Content starts

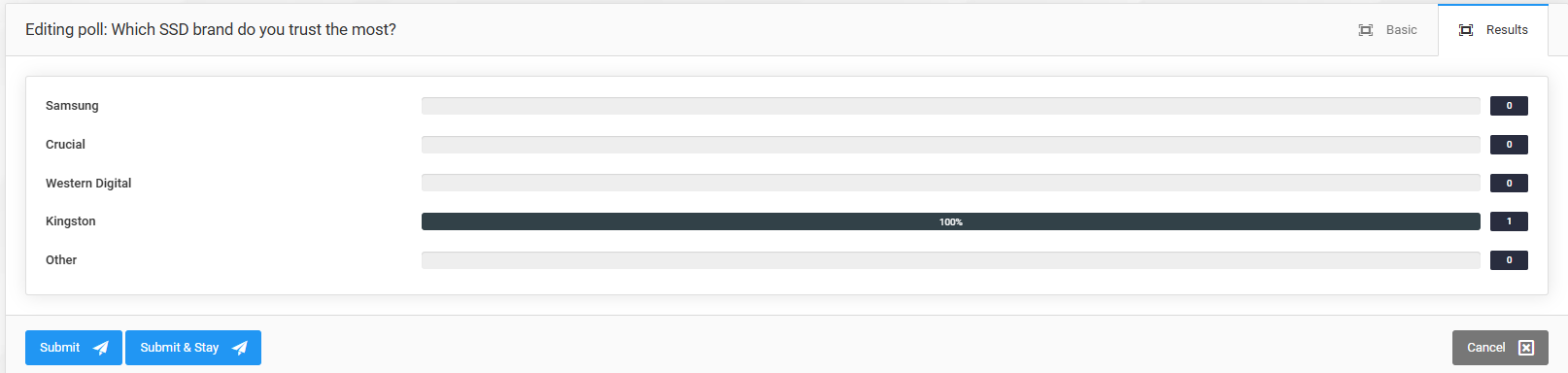Click the Western Digital results bar
The height and width of the screenshot is (373, 1568).
tap(950, 183)
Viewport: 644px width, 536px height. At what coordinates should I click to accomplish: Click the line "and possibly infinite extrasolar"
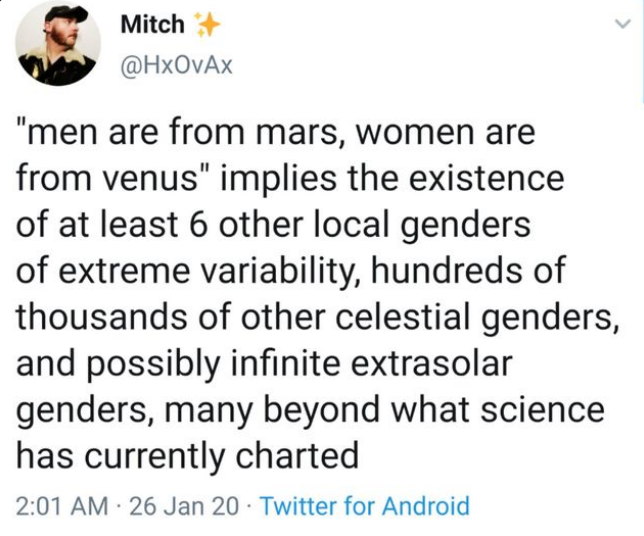264,362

Content ends

[PROBLEM DESCRIPTION]:
Exact copy, pictures excluded: print only the lines from the line containing "Viewport: 644px width, 536px" through the end of the records.

[EXPECTED OUTPUT]:
Viewport: 644px width, 536px height. At what coordinates should I click to accomplish: Click the line "and possibly infinite extrasolar"
264,362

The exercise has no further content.